Chemotherapy resistance in acute lymphoblastic leukemia requires hERG1 channels and is overcome by hERG1 blockers.

Bone marrow mesenchymal cells (MSCs) can protect leukemic cells from chemotherapy, thus increasing their survival rate. We studied the potential molecular mechanisms underlying this effect in acute lymphoblastic leukemia (ALL) cells. Coculture of ALL cells with MSCs induced on the lymphoblast plasma membrane the expression of a signaling complex formed by hERG1 (human ether-à-go-go-related gene 1) channels, the β(1)-integrin subunit, and the chemokine receptor CXC chemokine receptor-4. The assembly of such a protein complex activated both the extracellular signal-related kinase 1/2 (ERK1/2) and the phosphoinositide 3-kinase (PI3K)/Akt prosurvival signaling pathways. At the same time, ALL cells became markedly resistant to chemotherapy-induced apoptosis. hERG1 channel function appeared to be important for both the initiation of prosurvival signals and the development of drug resistance, because specific channel blockers decreased the protective effect of MSCs.
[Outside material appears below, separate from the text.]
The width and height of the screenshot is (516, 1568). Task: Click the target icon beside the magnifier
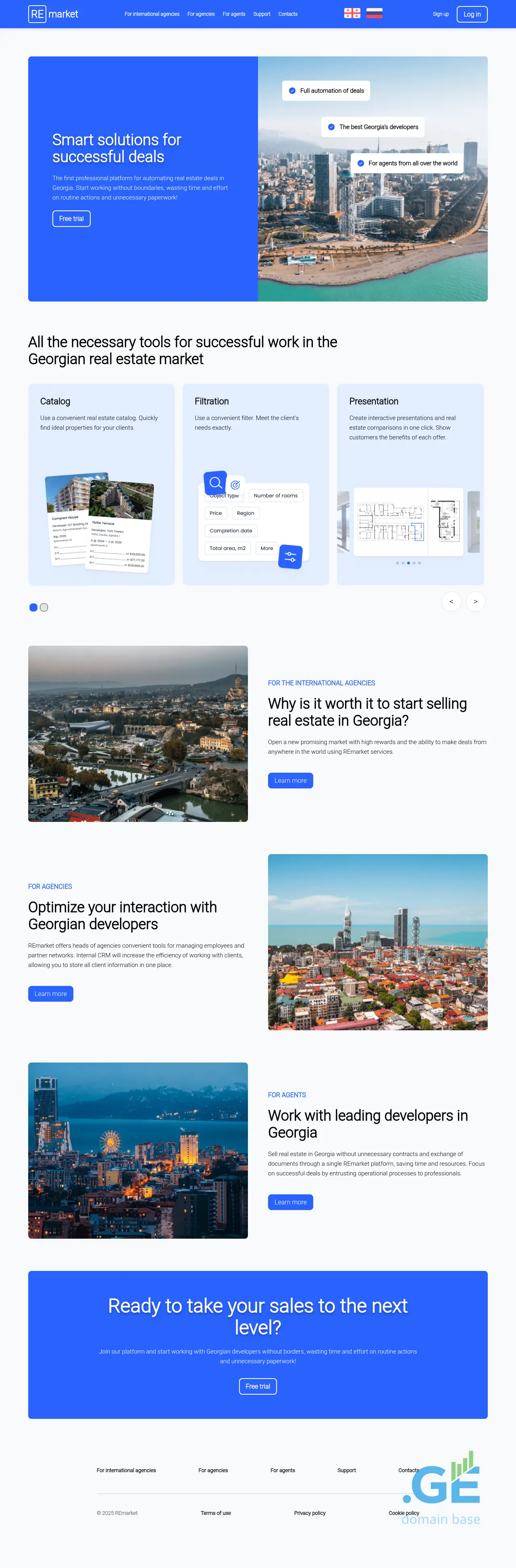pyautogui.click(x=235, y=485)
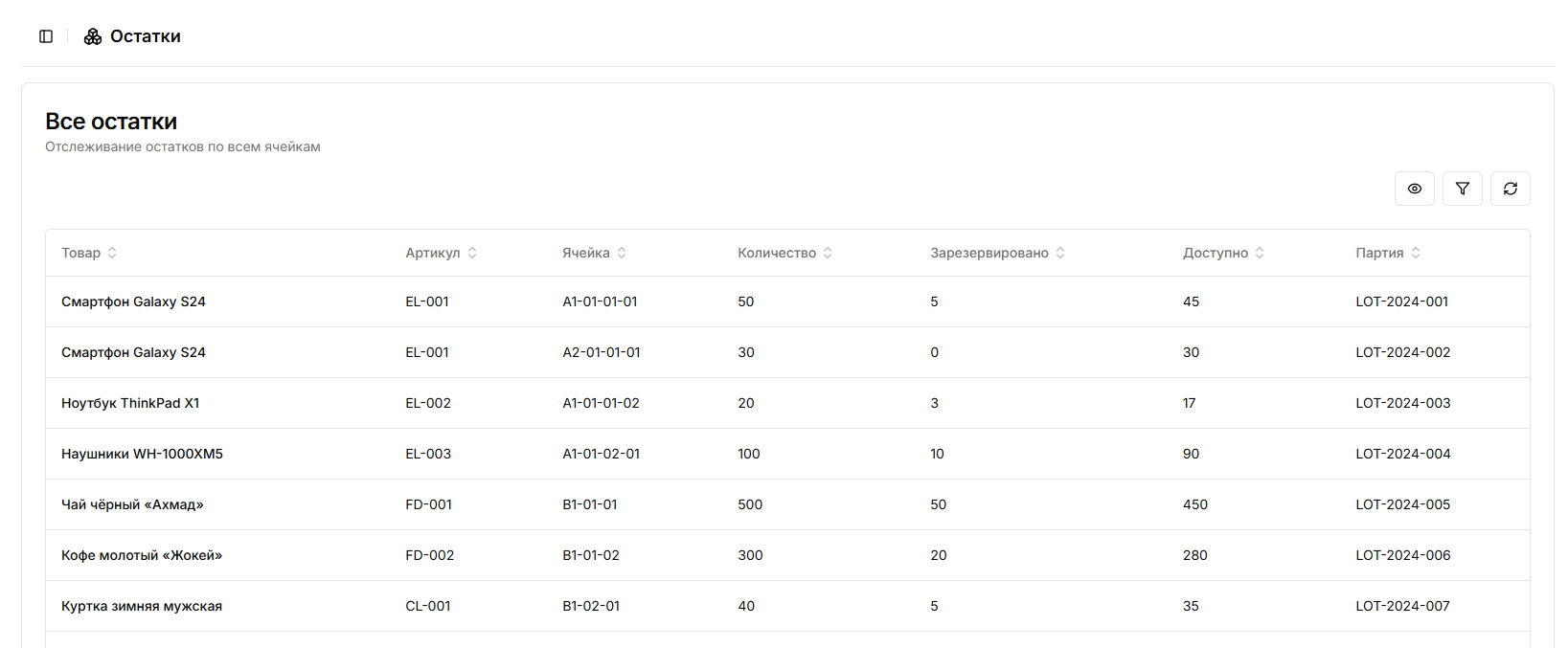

NOD/SCID mice engrafted with ALL cells and treated with channel blockers showed reduced leukemic infiltration and had higher survival rates. Moreover, hERG1 blockade enhanced the therapeutic effect produced by corticosteroids. Our findings provide a rationale for clinical testing of hERG1 blockers in the context of antileukemic therapy for patients with ALL.